Directions for this task: Please arrange every line of the entries below as a Markdown table with two columns, Row and Entry line, numbering the rows in order and leaving out blank lines.

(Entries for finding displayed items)
==============================

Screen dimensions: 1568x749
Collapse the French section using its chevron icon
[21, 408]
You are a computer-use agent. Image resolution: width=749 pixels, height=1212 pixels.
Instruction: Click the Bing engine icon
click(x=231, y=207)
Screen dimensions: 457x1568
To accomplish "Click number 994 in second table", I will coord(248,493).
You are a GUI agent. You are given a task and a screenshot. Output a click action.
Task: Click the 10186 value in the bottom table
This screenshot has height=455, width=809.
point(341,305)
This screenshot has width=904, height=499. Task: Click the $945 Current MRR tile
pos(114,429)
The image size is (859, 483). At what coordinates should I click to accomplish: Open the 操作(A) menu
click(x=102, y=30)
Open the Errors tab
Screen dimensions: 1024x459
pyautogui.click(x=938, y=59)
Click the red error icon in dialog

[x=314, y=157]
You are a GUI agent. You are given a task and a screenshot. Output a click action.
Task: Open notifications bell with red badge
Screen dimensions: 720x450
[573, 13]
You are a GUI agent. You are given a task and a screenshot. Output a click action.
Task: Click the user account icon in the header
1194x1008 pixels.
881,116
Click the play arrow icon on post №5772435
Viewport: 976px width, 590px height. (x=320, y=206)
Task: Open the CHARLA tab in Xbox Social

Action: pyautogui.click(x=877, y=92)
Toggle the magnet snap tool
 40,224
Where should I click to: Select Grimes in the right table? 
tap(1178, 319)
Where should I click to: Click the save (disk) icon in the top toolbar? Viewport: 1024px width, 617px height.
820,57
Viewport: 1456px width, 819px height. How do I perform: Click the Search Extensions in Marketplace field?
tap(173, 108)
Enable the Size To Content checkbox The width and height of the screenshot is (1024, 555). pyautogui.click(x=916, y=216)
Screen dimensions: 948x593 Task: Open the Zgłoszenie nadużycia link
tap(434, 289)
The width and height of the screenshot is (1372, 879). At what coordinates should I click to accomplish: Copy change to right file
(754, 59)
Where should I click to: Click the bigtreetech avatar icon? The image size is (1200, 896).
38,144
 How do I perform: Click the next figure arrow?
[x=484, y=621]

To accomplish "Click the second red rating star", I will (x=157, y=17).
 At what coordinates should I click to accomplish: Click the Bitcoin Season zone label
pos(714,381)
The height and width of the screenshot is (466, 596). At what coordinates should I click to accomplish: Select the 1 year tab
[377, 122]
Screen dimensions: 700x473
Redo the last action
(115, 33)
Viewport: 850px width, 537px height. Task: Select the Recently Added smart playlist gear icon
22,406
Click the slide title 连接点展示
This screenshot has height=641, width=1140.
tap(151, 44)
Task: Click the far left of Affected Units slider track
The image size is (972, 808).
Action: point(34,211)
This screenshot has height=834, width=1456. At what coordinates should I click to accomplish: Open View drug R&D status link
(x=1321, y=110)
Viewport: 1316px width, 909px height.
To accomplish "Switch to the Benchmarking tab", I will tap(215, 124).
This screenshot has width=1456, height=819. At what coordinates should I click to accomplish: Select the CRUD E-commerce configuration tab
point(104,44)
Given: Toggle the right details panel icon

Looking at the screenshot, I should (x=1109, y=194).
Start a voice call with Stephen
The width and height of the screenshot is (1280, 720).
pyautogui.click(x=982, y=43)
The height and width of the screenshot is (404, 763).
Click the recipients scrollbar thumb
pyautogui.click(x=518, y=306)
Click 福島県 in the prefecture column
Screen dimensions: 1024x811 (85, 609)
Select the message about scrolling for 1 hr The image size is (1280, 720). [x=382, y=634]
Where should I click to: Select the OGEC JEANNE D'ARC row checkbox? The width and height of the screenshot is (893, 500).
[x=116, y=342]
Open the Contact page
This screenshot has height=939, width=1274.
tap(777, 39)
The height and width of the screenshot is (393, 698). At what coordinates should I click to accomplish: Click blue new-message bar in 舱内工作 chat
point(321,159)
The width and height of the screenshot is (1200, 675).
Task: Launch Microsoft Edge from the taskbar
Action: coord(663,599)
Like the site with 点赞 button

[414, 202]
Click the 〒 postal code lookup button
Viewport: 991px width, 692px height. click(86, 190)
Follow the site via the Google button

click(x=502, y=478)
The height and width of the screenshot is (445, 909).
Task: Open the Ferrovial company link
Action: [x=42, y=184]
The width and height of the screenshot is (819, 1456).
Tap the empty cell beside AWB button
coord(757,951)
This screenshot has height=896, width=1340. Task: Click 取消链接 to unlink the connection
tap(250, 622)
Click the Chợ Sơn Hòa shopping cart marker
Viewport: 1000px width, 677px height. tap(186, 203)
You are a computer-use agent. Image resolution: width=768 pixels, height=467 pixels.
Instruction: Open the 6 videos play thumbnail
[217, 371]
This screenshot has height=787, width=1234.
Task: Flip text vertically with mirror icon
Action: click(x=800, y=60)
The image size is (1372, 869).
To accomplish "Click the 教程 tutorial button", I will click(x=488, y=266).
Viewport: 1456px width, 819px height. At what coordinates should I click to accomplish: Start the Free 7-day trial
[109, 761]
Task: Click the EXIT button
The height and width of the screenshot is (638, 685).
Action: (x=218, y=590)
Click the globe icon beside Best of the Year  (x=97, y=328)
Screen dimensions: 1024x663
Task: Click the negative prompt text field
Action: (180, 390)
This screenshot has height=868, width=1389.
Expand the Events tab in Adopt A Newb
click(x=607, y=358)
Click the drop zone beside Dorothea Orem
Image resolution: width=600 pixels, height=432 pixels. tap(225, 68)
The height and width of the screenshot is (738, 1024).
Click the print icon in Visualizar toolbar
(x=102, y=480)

==============================

Answer to this exercise:
| Row | Entry line |
|---|---|
| 1 | Screen dimensions: 1568x749 |
| 2 | Collapse the French section using its chevron icon |
| 3 | [21, 408] |
| 4 | You are a computer-use agent. Image resolution: width=749 pixels, height=1212 pixels. |
| 5 | Instruction: Click the Bing engine icon |
| 6 | click(x=231, y=207) |
| 7 | Screen dimensions: 457x1568 |
| 8 | To accomplish "Click number 994 in second table", I will coord(248,493). |
| 9 | You are a GUI agent. You are given a task and a screenshot. Output a click action. |
| 10 | Task: Click the 10186 value in the bottom table |
| 11 | This screenshot has height=455, width=809. |
| 12 | point(341,305) |
| 13 | This screenshot has width=904, height=499. Task: Click the $945 Current MRR tile |
| 14 | pos(114,429) |
| 15 | The image size is (859, 483). At what coordinates should I click to accomplish: Open the 操作(A) menu |
| 16 | click(x=102, y=30) |
| 17 | Open the Errors tab |
| 18 | Screen dimensions: 1024x459 |
| 19 | pyautogui.click(x=938, y=59) |
| 20 | Click the red error icon in dialog |
| 21 | [x=314, y=157] |
| 22 | You are a GUI agent. You are given a task and a screenshot. Output a click action. |
| 23 | Task: Open notifications bell with red badge |
| 24 | Screen dimensions: 720x450 |
| 25 | [573, 13] |
| 26 | You are a GUI agent. You are given a task and a screenshot. Output a click action. |
| 27 | Task: Click the user account icon in the header |
| 28 | 1194x1008 pixels. |
| 29 | 881,116 |
| 30 | Click the play arrow icon on post №5772435 |
| 31 | Viewport: 976px width, 590px height. (x=320, y=206) |
| 32 | Task: Open the CHARLA tab in Xbox Social |
| 33 | Action: pyautogui.click(x=877, y=92) |
| 34 | Toggle the magnet snap tool |
| 35 |  40,224 |
| 36 | Where should I click to: Select Grimes in the right table?  |
| 37 | tap(1178, 319) |
| 38 | Where should I click to: Click the save (disk) icon in the top toolbar? Viewport: 1024px width, 617px height. |
| 39 | 820,57 |
| 40 | Viewport: 1456px width, 819px height. How do I perform: Click the Search Extensions in Marketplace field? |
| 41 | tap(173, 108) |
| 42 | Enable the Size To Content checkbox The width and height of the screenshot is (1024, 555). pyautogui.click(x=916, y=216) |
| 43 | Screen dimensions: 948x593 Task: Open the Zgłoszenie nadużycia link |
| 44 | tap(434, 289) |
| 45 | The width and height of the screenshot is (1372, 879). At what coordinates should I click to accomplish: Copy change to right file |
| 46 | (754, 59) |
| 47 | Where should I click to: Click the bigtreetech avatar icon? The image size is (1200, 896). |
| 48 | 38,144 |
| 49 |  How do I perform: Click the next figure arrow? |
| 50 | [x=484, y=621] |
| 51 | To accomplish "Click the second red rating star", I will (x=157, y=17). |
| 52 |  At what coordinates should I click to accomplish: Click the Bitcoin Season zone label |
| 53 | pos(714,381) |
| 54 | The height and width of the screenshot is (466, 596). At what coordinates should I click to accomplish: Select the 1 year tab |
| 55 | [377, 122] |
| 56 | Screen dimensions: 700x473 |
| 57 | Redo the last action |
| 58 | (115, 33) |
| 59 | Viewport: 850px width, 537px height. Task: Select the Recently Added smart playlist gear icon |
| 60 | 22,406 |
| 61 | Click the slide title 连接点展示 |
| 62 | This screenshot has height=641, width=1140. |
| 63 | tap(151, 44) |
| 64 | Task: Click the far left of Affected Units slider track |
| 65 | The image size is (972, 808). |
| 66 | Action: point(34,211) |
| 67 | This screenshot has height=834, width=1456. At what coordinates should I click to accomplish: Open View drug R&D status link |
| 68 | (x=1321, y=110) |
| 69 | Viewport: 1316px width, 909px height. |
| 70 | To accomplish "Switch to the Benchmarking tab", I will tap(215, 124). |
| 71 | This screenshot has width=1456, height=819. At what coordinates should I click to accomplish: Select the CRUD E-commerce configuration tab |
| 72 | point(104,44) |
| 73 | Given: Toggle the right details panel icon |
| 74 | Looking at the screenshot, I should (x=1109, y=194). |
| 75 | Start a voice call with Stephen |
| 76 | The width and height of the screenshot is (1280, 720). |
| 77 | pyautogui.click(x=982, y=43) |
| 78 | The height and width of the screenshot is (404, 763). |
| 79 | Click the recipients scrollbar thumb |
| 80 | pyautogui.click(x=518, y=306) |
| 81 | Click 福島県 in the prefecture column |
| 82 | Screen dimensions: 1024x811 (85, 609) |
| 83 | Select the message about scrolling for 1 hr The image size is (1280, 720). [x=382, y=634] |
| 84 | Where should I click to: Select the OGEC JEANNE D'ARC row checkbox? The width and height of the screenshot is (893, 500). |
| 85 | [x=116, y=342] |
| 86 | Open the Contact page |
| 87 | This screenshot has height=939, width=1274. |
| 88 | tap(777, 39) |
| 89 | The height and width of the screenshot is (393, 698). At what coordinates should I click to accomplish: Click blue new-message bar in 舱内工作 chat |
| 90 | point(321,159) |
| 91 | The width and height of the screenshot is (1200, 675). |
| 92 | Task: Launch Microsoft Edge from the taskbar |
| 93 | Action: coord(663,599) |
| 94 | Like the site with 点赞 button |
| 95 | [414, 202] |
| 96 | Click the 〒 postal code lookup button |
| 97 | Viewport: 991px width, 692px height. click(86, 190) |
| 98 | Follow the site via the Google button |
| 99 | click(x=502, y=478) |
| 100 | The height and width of the screenshot is (445, 909). |
| 101 | Task: Open the Ferrovial company link |
| 102 | Action: [x=42, y=184] |
| 103 | The width and height of the screenshot is (819, 1456). |
| 104 | Tap the empty cell beside AWB button |
| 105 | coord(757,951) |
| 106 | This screenshot has height=896, width=1340. Task: Click 取消链接 to unlink the connection |
| 107 | tap(250, 622) |
| 108 | Click the Chợ Sơn Hòa shopping cart marker |
| 109 | Viewport: 1000px width, 677px height. tap(186, 203) |
| 110 | You are a computer-use agent. Image resolution: width=768 pixels, height=467 pixels. |
| 111 | Instruction: Open the 6 videos play thumbnail |
| 112 | [217, 371] |
| 113 | This screenshot has height=787, width=1234. |
| 114 | Task: Flip text vertically with mirror icon |
| 115 | Action: click(x=800, y=60) |
| 116 | The image size is (1372, 869). |
| 117 | To accomplish "Click the 教程 tutorial button", I will click(x=488, y=266). |
| 118 | Viewport: 1456px width, 819px height. At what coordinates should I click to accomplish: Start the Free 7-day trial |
| 119 | [109, 761] |
| 120 | Task: Click the EXIT button |
| 121 | The height and width of the screenshot is (638, 685). |
| 122 | Action: (x=218, y=590) |
| 123 | Click the globe icon beside Best of the Year  (x=97, y=328) |
| 124 | Screen dimensions: 1024x663 |
| 125 | Task: Click the negative prompt text field |
| 126 | Action: (180, 390) |
| 127 | This screenshot has height=868, width=1389. |
| 128 | Expand the Events tab in Adopt A Newb |
| 129 | click(x=607, y=358) |
| 130 | Click the drop zone beside Dorothea Orem |
| 131 | Image resolution: width=600 pixels, height=432 pixels. tap(225, 68) |
| 132 | The height and width of the screenshot is (738, 1024). |
| 133 | Click the print icon in Visualizar toolbar |
| 134 | (x=102, y=480) |